If responsibility can’t be outsourced then it’s still the job of the business, and ultimately the IT department, to ensure that outsourced services are delivering as promised and to measure them accordingly. The question for many businesses is just how to do this? As standard, outsourcing agreements have Service Level Agreements (SLAs) in place; as such, many businesses think this protects them from poor service. However, if they aren’t looking at the right metrics, or indeed measuring them until the job is done, then they are running serious risks of delivering sub-standard service.
Putting the right tools in place
How can IT departments avoid these kinds of issues? First, they must ensure that a service management layer overlays all the towers with their individual SLAs, and that this includes a good service catalogue with the SLAs clearly defined within it, as recommended by ITIL. This approach has recently been endorsed by the UK government with the 2012 publication of a draft Service Integration and Management (SIAM) framework.

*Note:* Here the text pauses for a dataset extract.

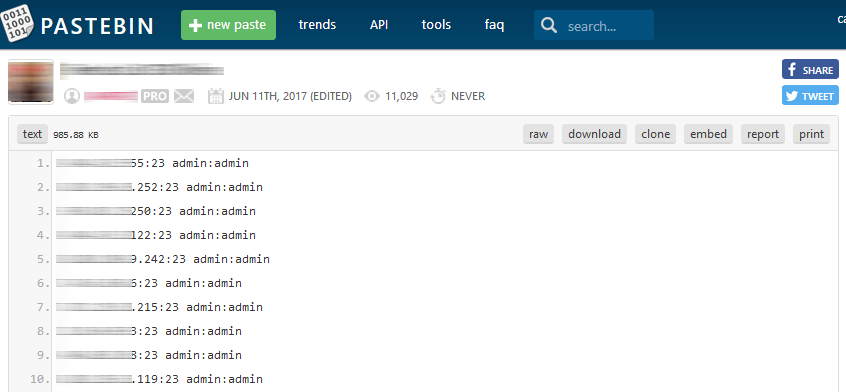The image size is (846, 392).
Task: View the raw paste
Action: 538,134
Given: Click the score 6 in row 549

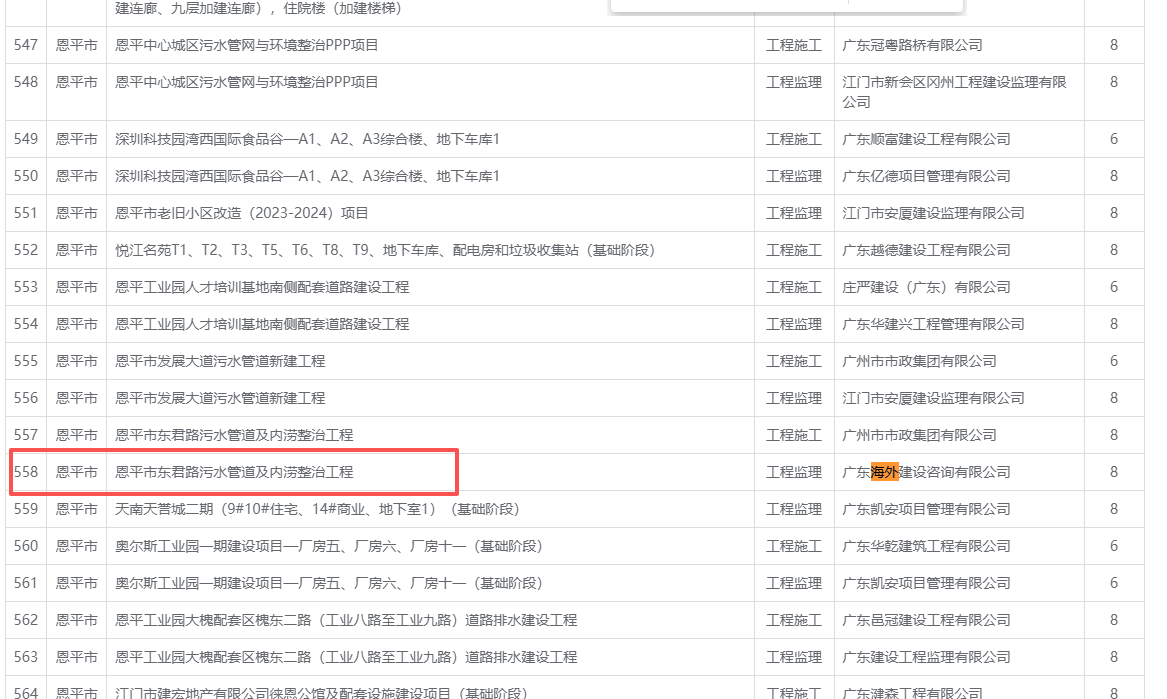Looking at the screenshot, I should 1113,139.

While this is primarily designed for the public sector, commercial organisations can learn from it in terms of controlling an array of ‘best-of-breed’ suppliers.
In parallel with the creation of this service management function, organisations also need to ensure that they have the right tools and processes in place to ensure that they can track performance and ensure coordination of the different suppliers. There is a range of increasingly sophisticated tools on the market which can deliver these requirements, including those required by SIAM, providing they are configured in the right way.

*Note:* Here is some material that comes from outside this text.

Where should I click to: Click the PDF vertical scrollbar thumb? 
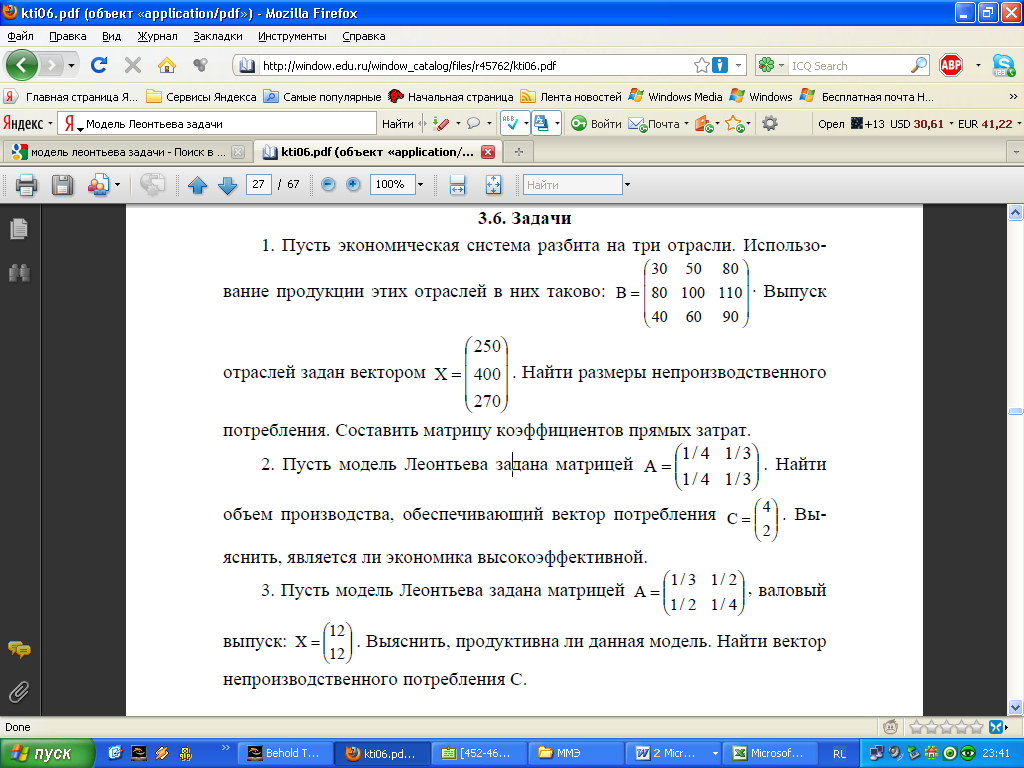[x=1015, y=411]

Ensuring that metrics really measure
Most importantly, businesses should ensure they have adequately defined the metrics they need to track performance across the various service towers on a continuous basis. Defining these indicators is obviously complex, and will depend on each individual business’s requirements. But organisations can identify the right metrics for them by understanding their own level of maturity and how well the IT function is integrated into the wider business. Broadly, there are five key levels of ITSM excellence:
• Business alignment: monitoring how closely IT services are supporting strategy and delivering customer satisfaction
• Process: defining the right SLAs, and tracking performance against them on an on-going basis
• Technology: measuring the investment, deployment and performance of infrastructure
• Organisation: aligning people with technology, process and SLAs, and ensuring the right skills are in place
• Culture: the experience of doing business with the IT function
Learning the hard way
Major supermarkets indeed learned the hard way that merely publishing a written specification was not enough to maintain quality and reputation. Corporations with multiple IT subcontractors and outsourced services equally need to ensure that they manage traceability and accountability on a continuous basis if they want to avoid similar damage to reputation and results through sub-standard IT services. There are process definitions, standards and products that exist to ensure greater compliance and quality control throughout the IT supply chain – businesses that do not embrace these, or fail to establish appropriate metrics, run the risk of uncovering poor outsourcer performance when the damage is already done.”